The following for loop fits all possible models (see master model list) across all possible parameters (see parameter dictionary), and then fits all models across the different dimension reduction techniques.
master_params=[knn_params, random_params, gradient_params, xg_params]
master_models=[KNeighborsClassifier, RandomForestClassifier, GradientBoostingClassifier, XGBClassifier]
target=df_des['User_cat'].astype(str)
### column list for fitting th different models
master_cols=master.columns
sparse_cols=[col for col in master.columns if 'Sparse' in col]
PC_cols=[col for col in master.columns if 'PC' in col]
TSNE=[col for col in master.columns if 'tsne' in col]
col_list=[master_cols, sparse_cols, PC_cols, sparse_cols]
col_names=['all', 'sparse', 'PCA', 'TSNE']
master_df=pd.DataFrame()
for i ,col in enumerate(col_list):
## splits train and Test
x_train, x_test, y_train, y_test= train_test_split(master[col], target,test_size=.2)
### fits model on dimensions col
for j ,model in enumerate(master_models):
df=get_model(model, x_train, y_train,x_test,y_test, master_params[j], accuracy_score, f1_score)
df['features']=col_names[i]
master_df=pd.concat([master_df, df], axis=0)
master_df.to_csv("master_quiz_3.csv")
### Observing The output ###
print("Shape of Paramgrid: ", master_df.shape)
display(master_df.head(3))
The following are models based on feature importance. The features importance was determined through XGBoost's feature importance moduel. The model fit from XGBoost feature importance was determined using the best fit model from the previous model fitting. The features for this model run was determined using three criteria: information gain, weight, and total information gain. These features will be broken down into four categories and these categoreis will be run through all possible models.

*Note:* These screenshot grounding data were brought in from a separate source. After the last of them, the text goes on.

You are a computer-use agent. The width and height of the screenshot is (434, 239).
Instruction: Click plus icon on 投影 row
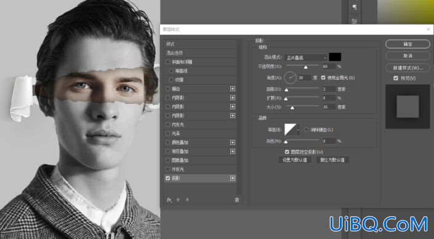[233, 178]
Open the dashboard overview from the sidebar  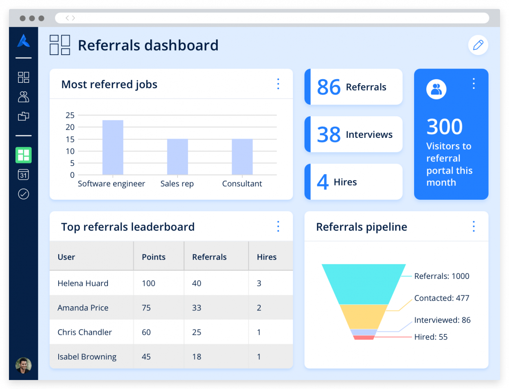tap(23, 77)
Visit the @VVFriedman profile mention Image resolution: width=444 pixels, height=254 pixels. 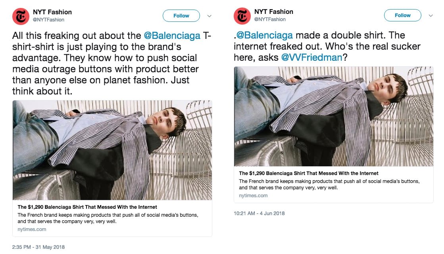click(311, 57)
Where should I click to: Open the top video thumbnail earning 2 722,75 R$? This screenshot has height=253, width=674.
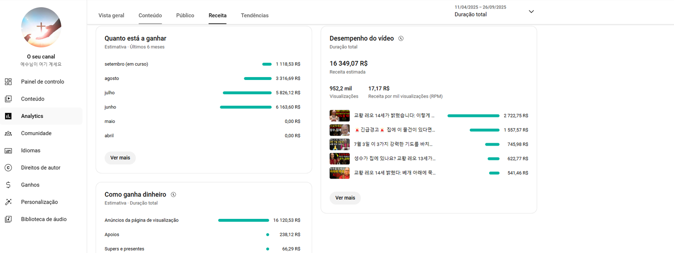[x=340, y=116]
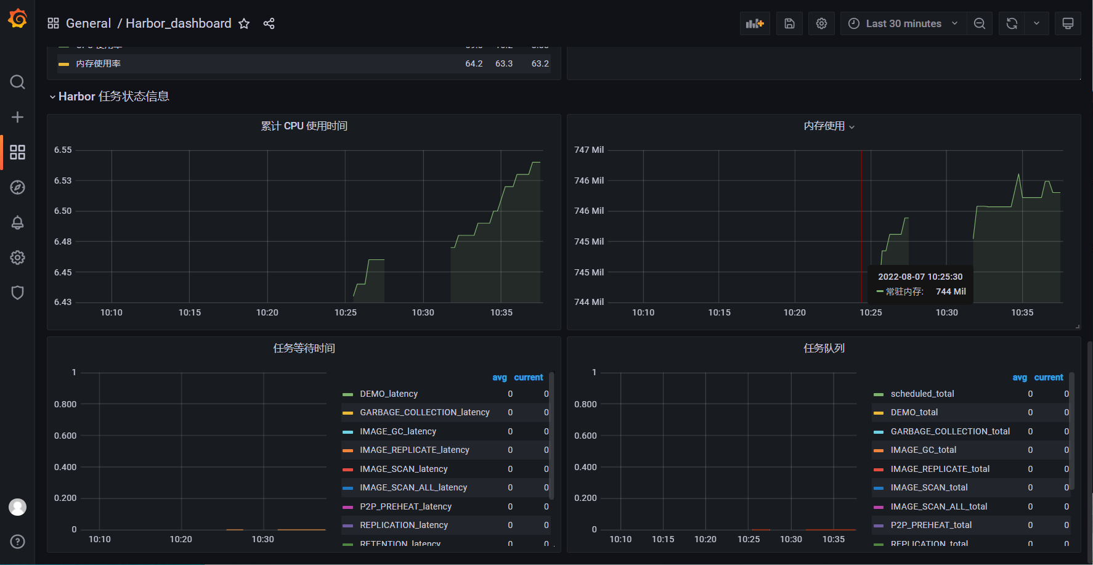Open the Last 30 minutes time picker
This screenshot has width=1093, height=565.
(x=903, y=23)
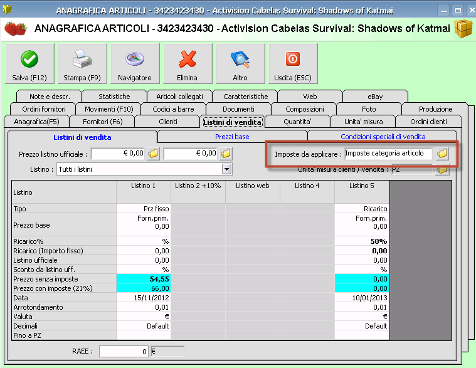Expand the Listino dropdown showing Tutti i listini
The image size is (476, 368).
pyautogui.click(x=226, y=169)
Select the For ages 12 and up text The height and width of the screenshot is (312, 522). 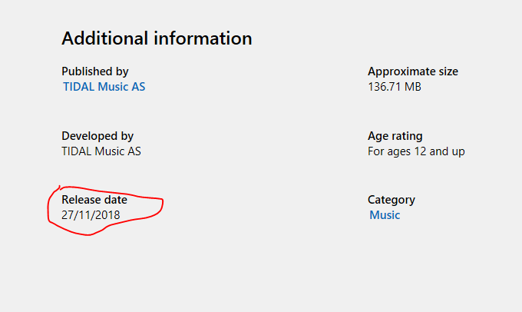(x=416, y=151)
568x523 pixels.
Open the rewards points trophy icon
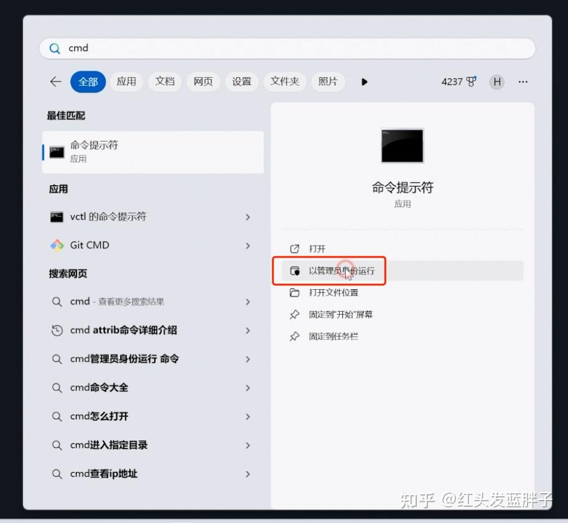coord(471,81)
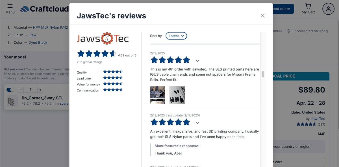This screenshot has height=167, width=339.
Task: Click the reviews list scrollbar handle
Action: [x=263, y=74]
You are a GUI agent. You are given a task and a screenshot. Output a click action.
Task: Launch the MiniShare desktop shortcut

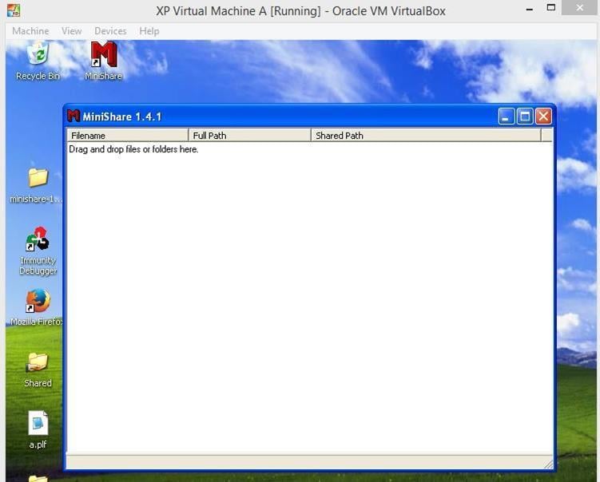104,57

### looking through the results i beleive a combination of features may produce the best results, for this excercise i will
### pick what seem to be the best features.
## step one using the best model thuse far (using f1-score) and extracting the best features
x_train, x_test, y_train, y_test= train_test_split(master, target,test_size=.2)
### fitting the top model from previous model fittings
clf=XGBClassifier(learning_rate=.1, max_depth=7, n_estimators=100, n_jobs=-1, subsample=1.)
clf.fit(x_train,y_train)
### plotting best features
### To get gain and weight chnage importance_type='total_gain'
plot_importance(clf,max_num_features=20, importance_type='total_gain')
#### fitting model after slecting features based on gain, weight and total gain
total_gain=['PC_1','PC_12','PC_3','PC_10','PC_220', 'PC_16','PC_45','PC_54','PC_57', 'tsne_3']
weight=['tsne_1','tsne_2','tsne_3','Pc_12', 'PC_3', 'PC_16', 'Sparse_1', 'Sparse_11','PC_9', 'PC_4']
gain=['PC_1','PC_57','PC_177','PC_408', 'PC_10', 'PC_328','PC_126','PC_195','PC_278','PC_307']
all_select=set(total_gain+weight+gain)
col=[total_gain, weight, gain, all_select]
col_names=['Total_Gain', 'Weight', 'Gain', 'All_select']
select_master=pd.DataFrame()
for i ,col in enumerate(col_list):
## splits train and Test
x_train, x_test, y_train, y_test= train_test_split(master[col], target,test_size=.2)
### fits model on dimensions col
for j ,model in enumerate(master_models):
df=get_model(model, x_train, y_train,x_test,y_test, master_params[j], accuracy_score, f1_score)
df['features']=col_names[i]
select_master=pd.concat([select_master, df], axis=0)
select_master.sort_values('accuracy_score')
master_model=pd.concat([select_master,master_df])
master_model['Your Name']='Joshua Roberge'
master_model['Random State']=4
master_model_1=master_model.drop(['p','random_state', 'min_samples_split', 'n_jobs','min_samples_leaf'], axis=1)
master_model_1=master_model_1.rename(columns={'Clasifier': 'Algorithm'})
master_model_1.to_csv('Master_model_1.csv')
At This point in time I can not conclusively say that a video game's performance effects its outcome, nor can I say that a video games description has any sort of predictive capabilities for predicting a video games performance.
Not all is lost! Perhaps a deeper dive into NLP could solve the issue. Going forward the use of a lexicon could prove beneficial and produce better predictive features. Additionally, I believe playing around with transformations on the matrix could improve the model's overall performance.